After such an intense performance, we were treated to a beautiful performance of a Mozart Piano Sonata by Karen Newby. It was a light airy piece, and showed Mozart in a less serious mood as Karen charmed the audience with her warmth and thorough understanding of Mozart's music.
To finish the recital, Marc returned to play one of his own compositions - a Suite of Waltzes for basset clarinet. As Marc explained to us, Anton Stadler wrote several works (now sadly lost) which he played regularly at his recitals. It was in this tradition that Marc performed his beautiful waltzes, which used every register of the basset clarinet to great effect. The Suite ended with an exciting jazz waltz, proving that the basset clarinet is definately here to stay.

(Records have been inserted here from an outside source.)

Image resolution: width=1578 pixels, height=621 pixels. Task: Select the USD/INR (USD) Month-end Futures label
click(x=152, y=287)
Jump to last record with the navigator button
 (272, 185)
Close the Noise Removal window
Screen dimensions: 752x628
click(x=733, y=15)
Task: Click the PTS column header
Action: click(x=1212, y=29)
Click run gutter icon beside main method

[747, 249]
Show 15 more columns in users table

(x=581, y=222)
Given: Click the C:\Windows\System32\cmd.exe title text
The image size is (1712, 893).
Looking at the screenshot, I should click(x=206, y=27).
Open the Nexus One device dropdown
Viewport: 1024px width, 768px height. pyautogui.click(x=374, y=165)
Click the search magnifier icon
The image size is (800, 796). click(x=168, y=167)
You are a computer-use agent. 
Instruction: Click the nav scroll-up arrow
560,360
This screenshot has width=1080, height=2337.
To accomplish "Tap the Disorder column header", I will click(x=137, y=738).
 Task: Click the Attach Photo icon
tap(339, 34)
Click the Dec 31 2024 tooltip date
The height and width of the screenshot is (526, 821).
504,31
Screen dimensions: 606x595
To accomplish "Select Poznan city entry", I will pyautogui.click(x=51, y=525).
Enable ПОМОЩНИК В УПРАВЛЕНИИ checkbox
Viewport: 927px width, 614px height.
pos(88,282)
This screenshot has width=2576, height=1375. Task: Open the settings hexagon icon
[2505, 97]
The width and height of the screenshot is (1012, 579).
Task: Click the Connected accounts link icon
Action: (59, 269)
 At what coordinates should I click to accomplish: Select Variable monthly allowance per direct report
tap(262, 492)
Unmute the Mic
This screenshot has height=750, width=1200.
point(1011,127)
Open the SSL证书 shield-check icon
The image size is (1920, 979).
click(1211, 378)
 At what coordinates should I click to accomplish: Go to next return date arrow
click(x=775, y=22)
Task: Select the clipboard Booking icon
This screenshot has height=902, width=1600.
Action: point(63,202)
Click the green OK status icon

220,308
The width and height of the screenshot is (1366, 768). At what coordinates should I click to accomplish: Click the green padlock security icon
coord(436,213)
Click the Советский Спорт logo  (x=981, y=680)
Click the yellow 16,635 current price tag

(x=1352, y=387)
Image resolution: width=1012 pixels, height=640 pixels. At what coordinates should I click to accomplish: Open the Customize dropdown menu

I was very glad to have made the acquaintance of this wonderful instrument, and of this incomparable performer. Dr. Naylor is a powerful advocate of the basset clarinet, encouraging composers to include it in new works. His instrument is a hybrid clarinet based on a Leblanc basset clarinet body with newly designed lower extension,bell and tuning barrel, made by instrument maker Martinelli & Co. This is then, a modern representation of Anton Stadler's clarinet, and I can only recommend that if you are given the chance to hear Dr. Marc Naylor in performance, you should not miss it!